## Problem details
How many lines in the records below contain "left"? Reply with the number only.

## Records for processing
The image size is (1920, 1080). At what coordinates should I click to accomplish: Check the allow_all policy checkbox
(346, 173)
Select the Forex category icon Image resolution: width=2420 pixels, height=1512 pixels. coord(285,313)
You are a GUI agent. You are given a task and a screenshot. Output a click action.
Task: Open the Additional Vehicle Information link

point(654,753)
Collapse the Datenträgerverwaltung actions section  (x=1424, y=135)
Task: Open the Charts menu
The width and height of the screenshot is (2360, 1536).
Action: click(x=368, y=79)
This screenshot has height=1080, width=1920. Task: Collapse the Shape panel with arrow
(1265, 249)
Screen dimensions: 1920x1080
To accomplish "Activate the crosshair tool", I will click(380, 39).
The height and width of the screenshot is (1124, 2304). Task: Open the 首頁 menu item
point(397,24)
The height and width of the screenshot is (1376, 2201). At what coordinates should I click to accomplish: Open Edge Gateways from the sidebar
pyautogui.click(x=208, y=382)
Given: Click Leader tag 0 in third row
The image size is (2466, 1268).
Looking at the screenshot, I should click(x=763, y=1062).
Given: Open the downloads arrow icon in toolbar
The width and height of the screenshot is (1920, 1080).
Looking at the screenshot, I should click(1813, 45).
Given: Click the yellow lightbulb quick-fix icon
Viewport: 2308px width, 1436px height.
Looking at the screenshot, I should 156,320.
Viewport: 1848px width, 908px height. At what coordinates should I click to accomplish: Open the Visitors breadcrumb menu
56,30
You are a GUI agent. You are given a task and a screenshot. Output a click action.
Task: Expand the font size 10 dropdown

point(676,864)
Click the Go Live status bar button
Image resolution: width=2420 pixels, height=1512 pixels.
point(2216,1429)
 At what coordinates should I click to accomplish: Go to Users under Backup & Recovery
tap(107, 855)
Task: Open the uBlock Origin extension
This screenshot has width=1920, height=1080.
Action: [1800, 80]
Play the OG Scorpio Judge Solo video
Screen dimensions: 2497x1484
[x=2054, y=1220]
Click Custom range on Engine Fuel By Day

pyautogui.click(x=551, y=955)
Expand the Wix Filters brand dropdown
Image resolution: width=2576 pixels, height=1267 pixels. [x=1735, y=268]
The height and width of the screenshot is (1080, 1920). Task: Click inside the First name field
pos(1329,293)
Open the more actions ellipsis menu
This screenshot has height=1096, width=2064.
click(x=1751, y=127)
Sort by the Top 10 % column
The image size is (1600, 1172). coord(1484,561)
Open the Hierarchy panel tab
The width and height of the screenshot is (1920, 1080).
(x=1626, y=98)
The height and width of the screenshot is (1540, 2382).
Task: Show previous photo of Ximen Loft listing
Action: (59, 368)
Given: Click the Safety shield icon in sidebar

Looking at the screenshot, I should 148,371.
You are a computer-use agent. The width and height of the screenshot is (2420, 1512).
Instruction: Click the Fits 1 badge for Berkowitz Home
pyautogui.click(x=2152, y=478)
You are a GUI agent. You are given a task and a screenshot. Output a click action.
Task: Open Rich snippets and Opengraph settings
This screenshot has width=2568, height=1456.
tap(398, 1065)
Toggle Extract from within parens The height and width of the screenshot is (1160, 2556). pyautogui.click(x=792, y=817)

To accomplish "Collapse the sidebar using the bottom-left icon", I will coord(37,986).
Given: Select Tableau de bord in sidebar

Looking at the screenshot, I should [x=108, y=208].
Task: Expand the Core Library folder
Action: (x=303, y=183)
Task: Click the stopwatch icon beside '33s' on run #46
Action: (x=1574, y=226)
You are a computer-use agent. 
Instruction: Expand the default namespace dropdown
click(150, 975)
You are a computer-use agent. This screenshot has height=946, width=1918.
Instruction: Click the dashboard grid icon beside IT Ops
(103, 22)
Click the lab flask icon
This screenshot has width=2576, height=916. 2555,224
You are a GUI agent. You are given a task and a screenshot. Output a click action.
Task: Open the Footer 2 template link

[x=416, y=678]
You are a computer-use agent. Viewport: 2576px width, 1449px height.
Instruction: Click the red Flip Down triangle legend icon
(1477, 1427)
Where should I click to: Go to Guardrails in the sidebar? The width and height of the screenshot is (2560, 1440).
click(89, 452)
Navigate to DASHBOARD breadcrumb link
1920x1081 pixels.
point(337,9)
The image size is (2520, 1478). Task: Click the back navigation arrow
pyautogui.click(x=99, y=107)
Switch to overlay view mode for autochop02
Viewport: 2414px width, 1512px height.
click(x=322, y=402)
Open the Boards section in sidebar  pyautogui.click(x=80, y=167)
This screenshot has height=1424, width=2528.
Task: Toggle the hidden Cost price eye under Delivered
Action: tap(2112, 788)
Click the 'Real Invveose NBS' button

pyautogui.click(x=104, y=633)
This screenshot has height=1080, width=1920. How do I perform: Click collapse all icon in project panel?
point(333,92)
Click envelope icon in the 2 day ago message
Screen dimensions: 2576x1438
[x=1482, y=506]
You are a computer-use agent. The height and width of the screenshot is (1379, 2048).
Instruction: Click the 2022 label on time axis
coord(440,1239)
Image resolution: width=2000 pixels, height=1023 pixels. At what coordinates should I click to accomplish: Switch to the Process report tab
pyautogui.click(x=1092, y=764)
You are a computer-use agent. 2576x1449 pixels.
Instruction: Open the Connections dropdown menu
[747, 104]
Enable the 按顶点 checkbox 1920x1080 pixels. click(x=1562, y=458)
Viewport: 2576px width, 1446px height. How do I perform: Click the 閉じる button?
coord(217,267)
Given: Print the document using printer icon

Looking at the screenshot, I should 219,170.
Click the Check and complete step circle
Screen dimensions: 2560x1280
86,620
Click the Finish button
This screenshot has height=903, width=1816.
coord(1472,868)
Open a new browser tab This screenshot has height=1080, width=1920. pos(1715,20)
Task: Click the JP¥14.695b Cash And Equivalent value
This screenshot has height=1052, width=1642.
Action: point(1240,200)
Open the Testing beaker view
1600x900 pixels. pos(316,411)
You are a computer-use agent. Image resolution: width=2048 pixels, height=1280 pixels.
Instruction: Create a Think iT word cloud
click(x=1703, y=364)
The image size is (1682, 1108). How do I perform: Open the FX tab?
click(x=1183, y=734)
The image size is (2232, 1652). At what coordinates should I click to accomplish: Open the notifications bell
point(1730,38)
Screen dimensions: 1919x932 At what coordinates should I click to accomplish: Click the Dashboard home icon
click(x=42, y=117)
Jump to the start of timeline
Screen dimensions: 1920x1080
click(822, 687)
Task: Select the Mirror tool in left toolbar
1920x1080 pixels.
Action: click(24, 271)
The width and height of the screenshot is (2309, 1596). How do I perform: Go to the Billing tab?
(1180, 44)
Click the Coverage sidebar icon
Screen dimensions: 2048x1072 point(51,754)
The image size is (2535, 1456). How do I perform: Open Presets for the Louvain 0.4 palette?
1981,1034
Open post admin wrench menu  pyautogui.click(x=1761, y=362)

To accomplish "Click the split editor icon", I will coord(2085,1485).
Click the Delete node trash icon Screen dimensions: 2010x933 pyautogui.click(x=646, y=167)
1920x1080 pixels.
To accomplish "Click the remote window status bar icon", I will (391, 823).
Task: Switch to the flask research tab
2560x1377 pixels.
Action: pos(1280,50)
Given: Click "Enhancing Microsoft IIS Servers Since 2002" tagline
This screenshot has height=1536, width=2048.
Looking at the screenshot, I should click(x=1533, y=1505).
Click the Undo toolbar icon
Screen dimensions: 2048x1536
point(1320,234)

## Solution
2